A third of England’s social landlords are paying more on interest payments than is covered by their annual income, analysis by Housemark suggests.
The analysis of the sector’s annual accounts shows that English housing associations face mounting economic, as well as social pressures.
Data compiled by the organisation reveals that the average level of interest cover has dropped below 100% for London housing associations. A key measure of financial health, annual income was less than interest payments in 2022/23 for one in three landlords across England.
Further findings in Housemark’s analysis of housing associations’ 2022/23 annual accounts show operating margins have dropped 10 percentage points in the last five years, as housing providers invest more cash in improving their homes.
The wider UK economy went through a period of double-digit inflation during 2022, but for the housing sector operating costs increased at a faster rate during this period.

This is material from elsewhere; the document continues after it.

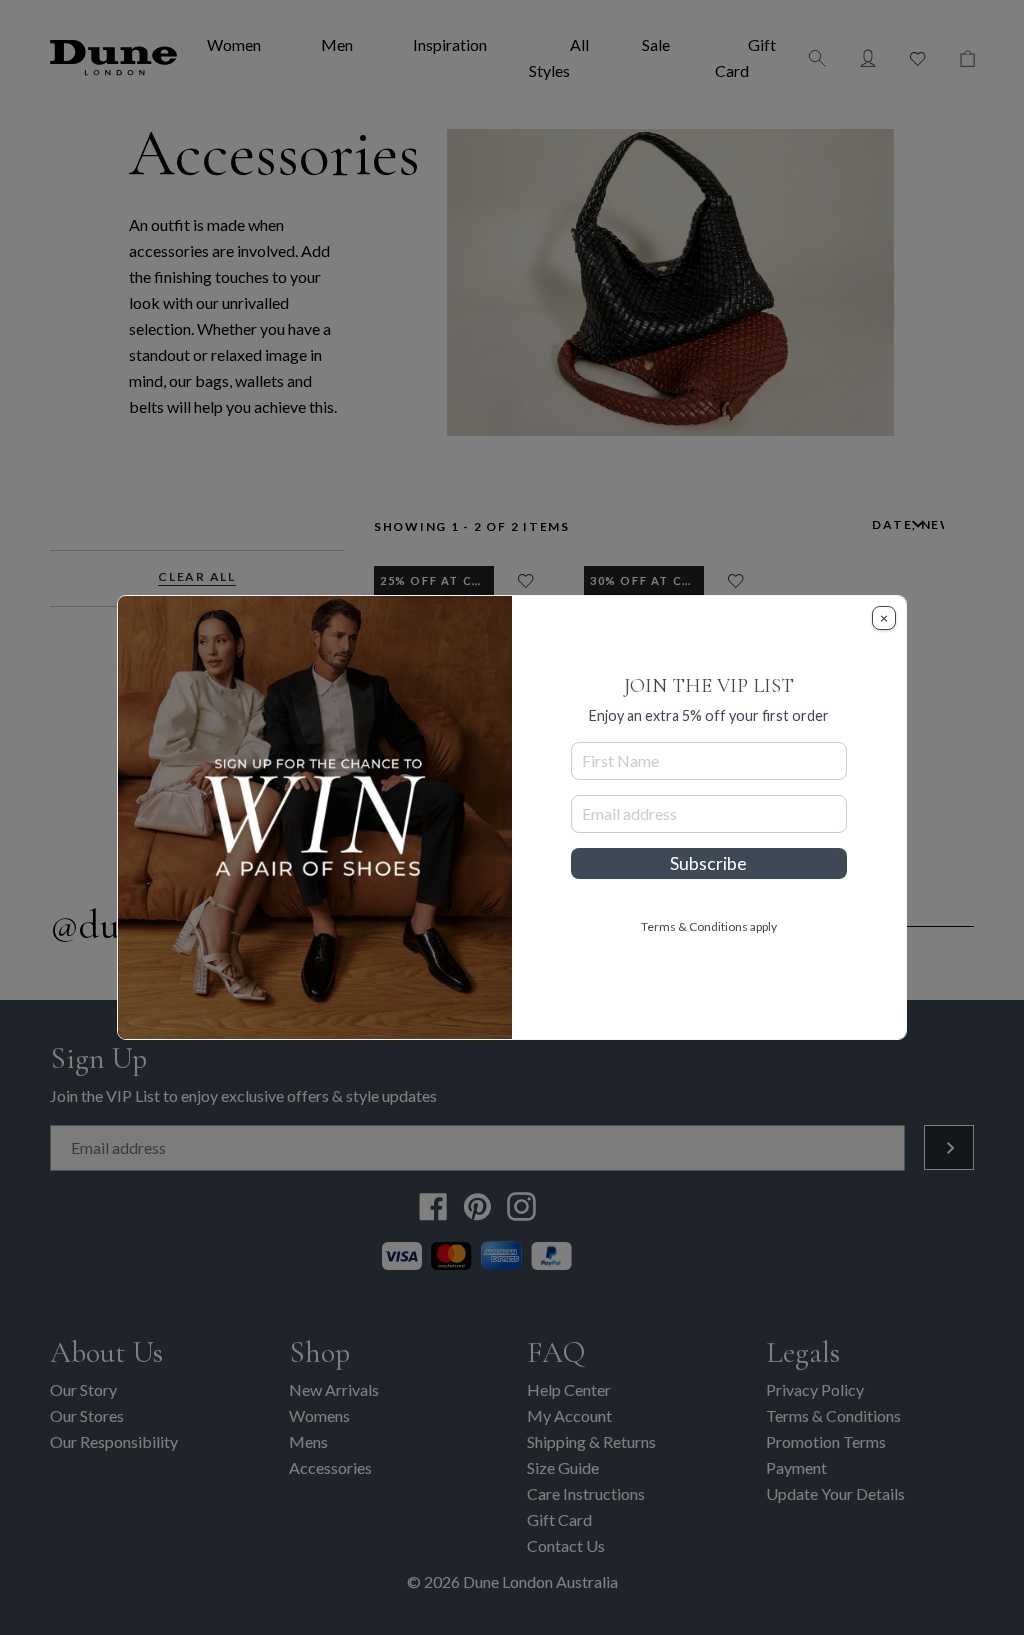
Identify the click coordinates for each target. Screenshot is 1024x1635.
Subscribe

Median cost per unit increased by 13% in nominal terms – higher than September 2022 CPI inflation of 10%. The increase in overall costs is driven by maintenance. Major works expenditure rose by more than 20%, while routine maintenance rose by 15%.

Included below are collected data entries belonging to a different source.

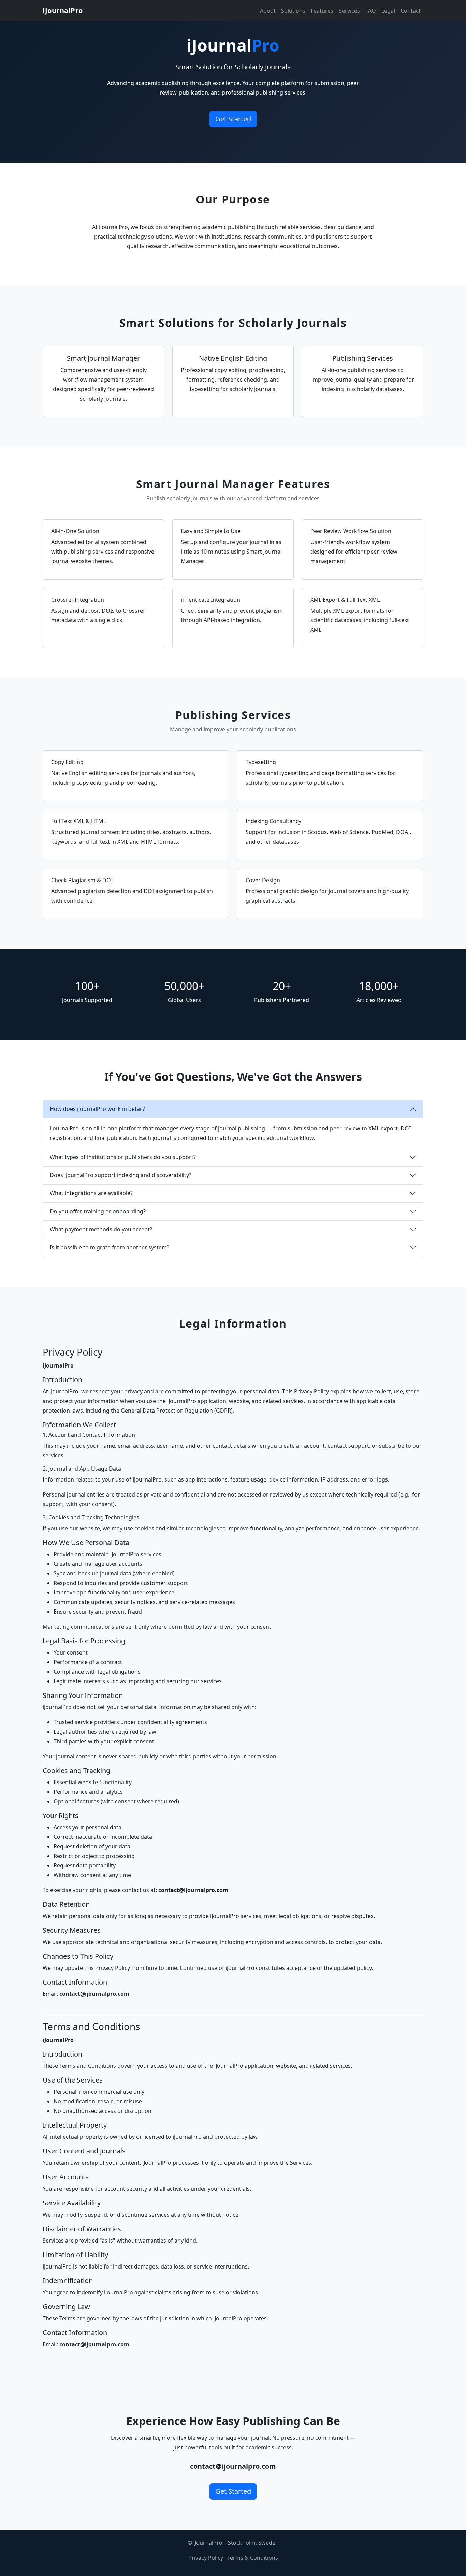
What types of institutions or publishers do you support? (123, 1157)
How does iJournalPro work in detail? (97, 1109)
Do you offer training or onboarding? (98, 1211)
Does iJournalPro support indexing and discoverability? (120, 1175)
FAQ (370, 10)
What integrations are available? (91, 1193)
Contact (411, 10)
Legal (388, 10)
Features (322, 10)
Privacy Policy (205, 2557)
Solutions (293, 10)
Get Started (233, 119)
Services (349, 10)
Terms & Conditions (252, 2557)
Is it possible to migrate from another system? (109, 1247)
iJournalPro (63, 10)
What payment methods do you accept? (101, 1229)
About (268, 10)
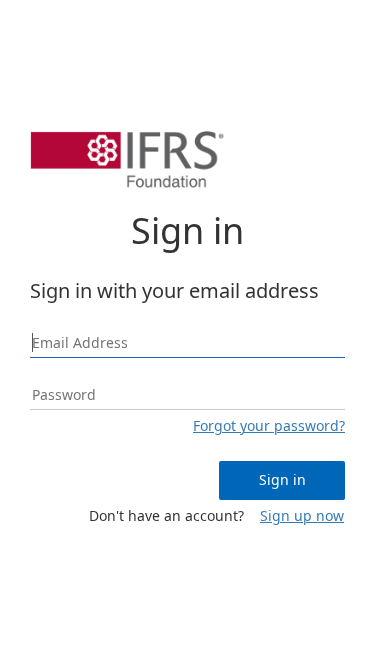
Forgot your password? (269, 425)
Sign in (282, 479)
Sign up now (302, 515)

By contrast, inflation outstripped nominal management costs, which only increased by 2%.
Jonathan Cox, Housemark’s director of data and business intelligence, said: “These results show the stark effect of wider economic upheaval in the social housing sector. Cost increases led by construction industry price inflation have squeezed margins.
“With interest rates at a 15-year high, the sector’s understandable use of cash reserves for reinvestment rather than borrowing has pushed cover for existing debt below 100% for many landlords.

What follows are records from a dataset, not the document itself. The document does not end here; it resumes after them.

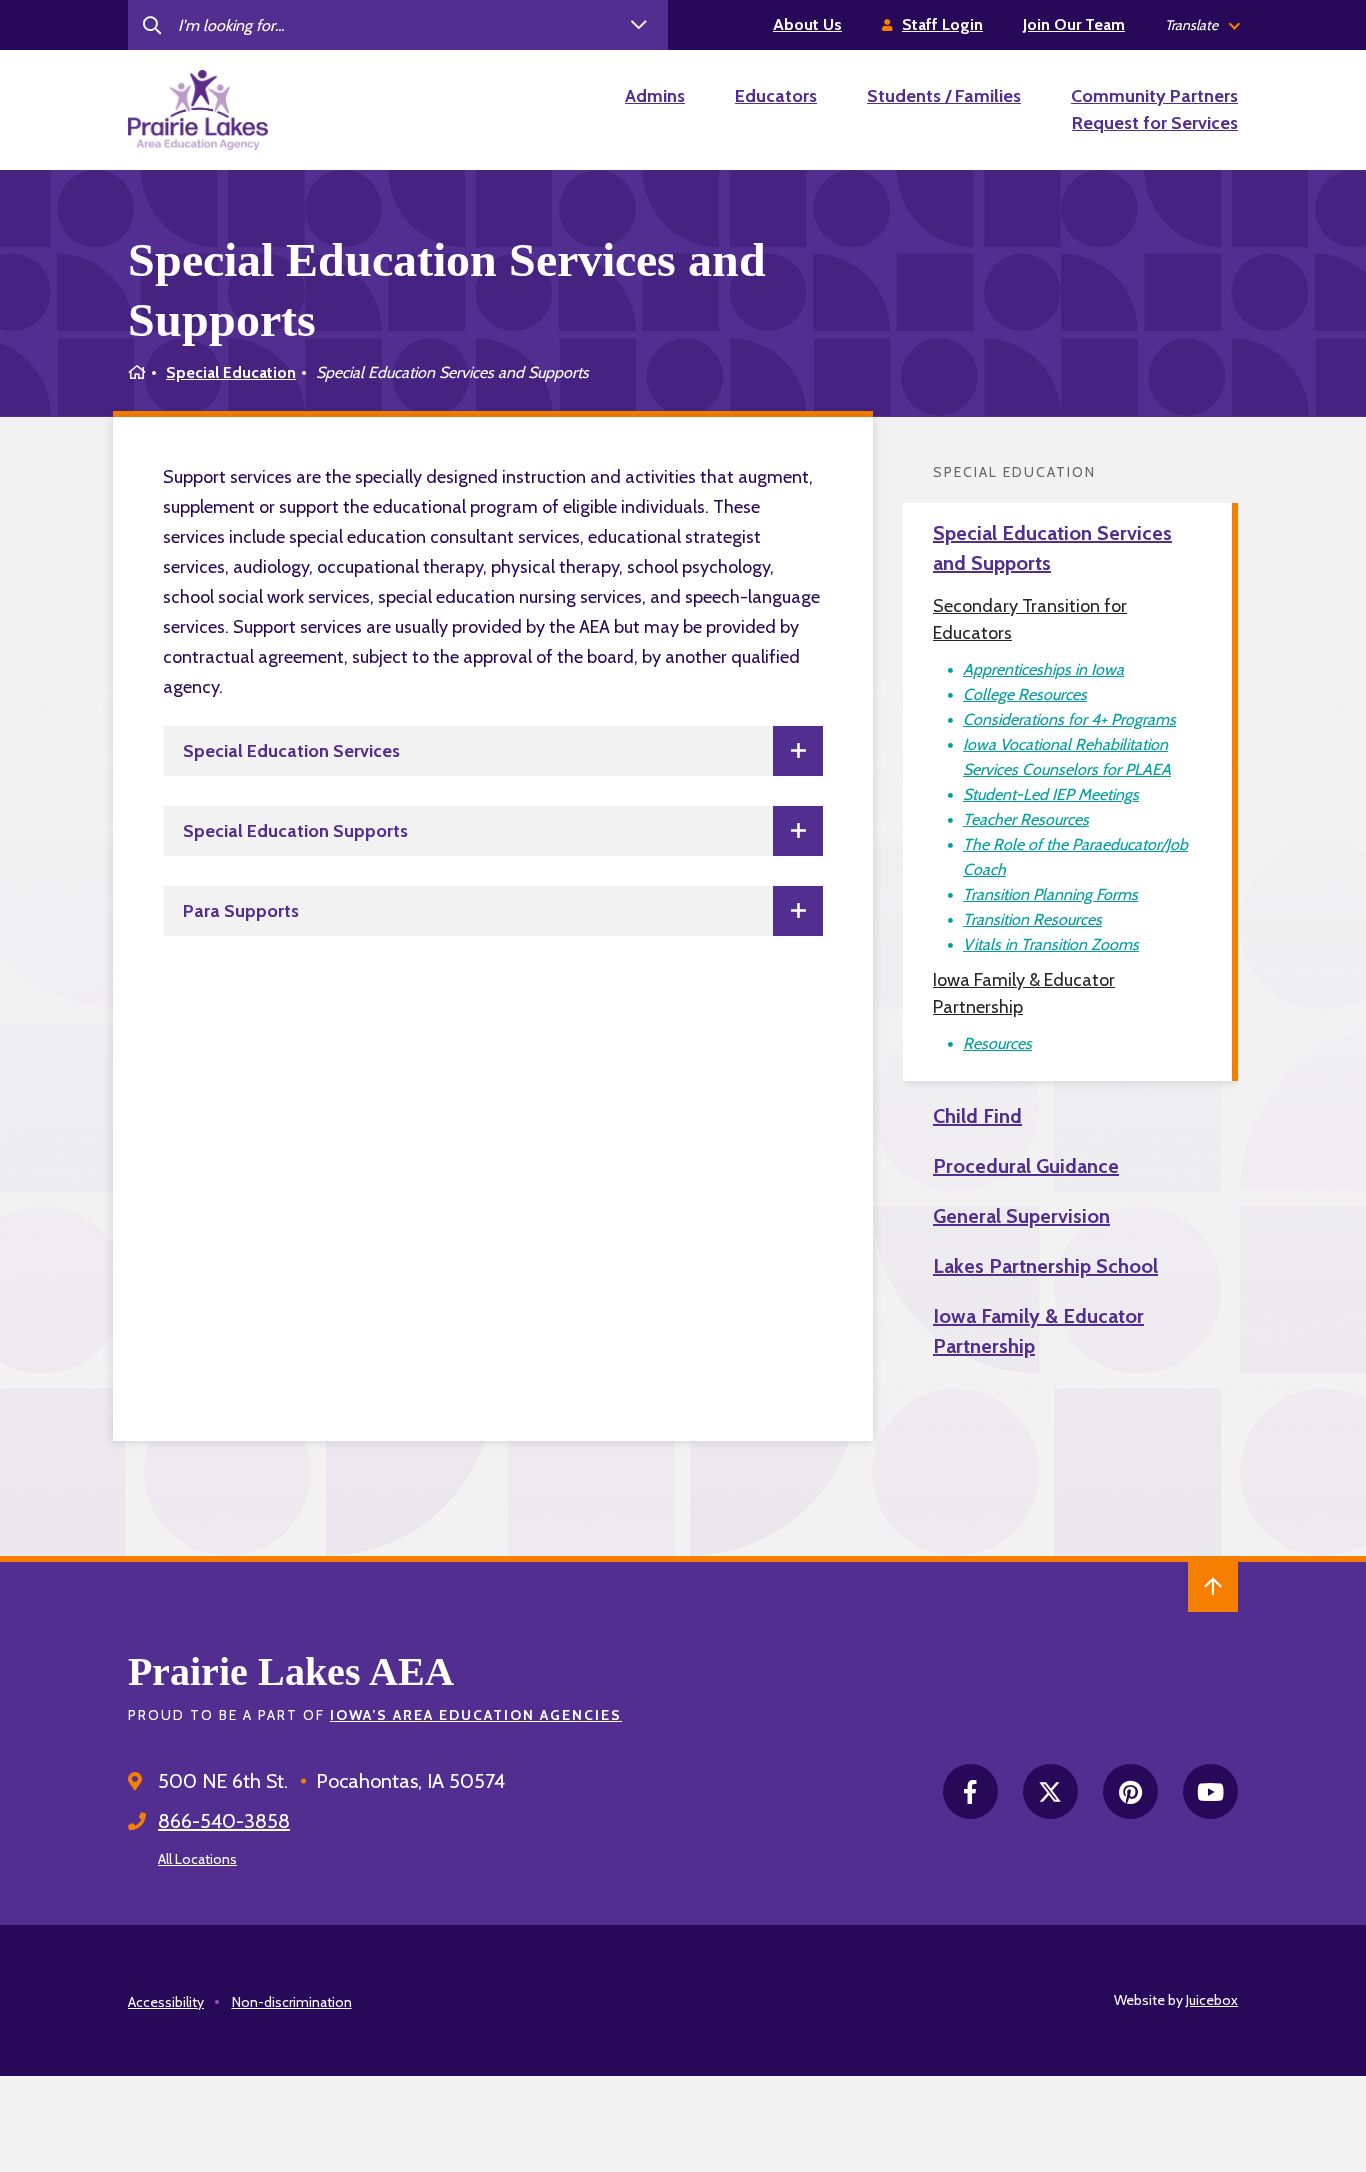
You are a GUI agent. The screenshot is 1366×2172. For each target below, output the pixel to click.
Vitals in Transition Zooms (1051, 944)
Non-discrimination (292, 2002)
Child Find (977, 1116)
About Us (807, 24)
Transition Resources (1032, 919)
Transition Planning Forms (1050, 894)
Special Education (231, 372)
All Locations (197, 1859)
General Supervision (1021, 1216)
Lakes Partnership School (1045, 1266)
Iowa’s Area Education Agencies (476, 1715)
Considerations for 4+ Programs (1069, 719)
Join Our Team (1074, 24)
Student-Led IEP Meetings (1051, 794)
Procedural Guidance (1026, 1166)
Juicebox (1212, 2000)
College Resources (1025, 694)
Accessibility (166, 2002)
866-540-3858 (224, 1821)
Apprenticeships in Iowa (1043, 669)
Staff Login (942, 24)
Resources (997, 1043)
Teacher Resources (1026, 819)
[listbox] (1201, 25)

“While economic cycles tend to play out over the medium term, the need for increased investment in building safety, decency and energy efficiency, in addition to new stock, is part of a longer-term trend that may require substantial changes to the way social housing is funded and financed.”
Each year the Regulator of Social Housing publishes its Value for Money (VFM) Metrics Report. The VFM Metrics are a key part of the regulatory framework for English housing associations and private registered providers with more than 1,000 units are required to publish a set of nine standardised metrics. These outline the financial viability of the landlord as part of its publicly available financial statements.
Housemark compiled a dataset of over 130 of the country’s largest housing associations’ VFM Metrics. This, the organisation says, provides the “earliest comprehensive view” on the sector’s financial health for the year to March 2023.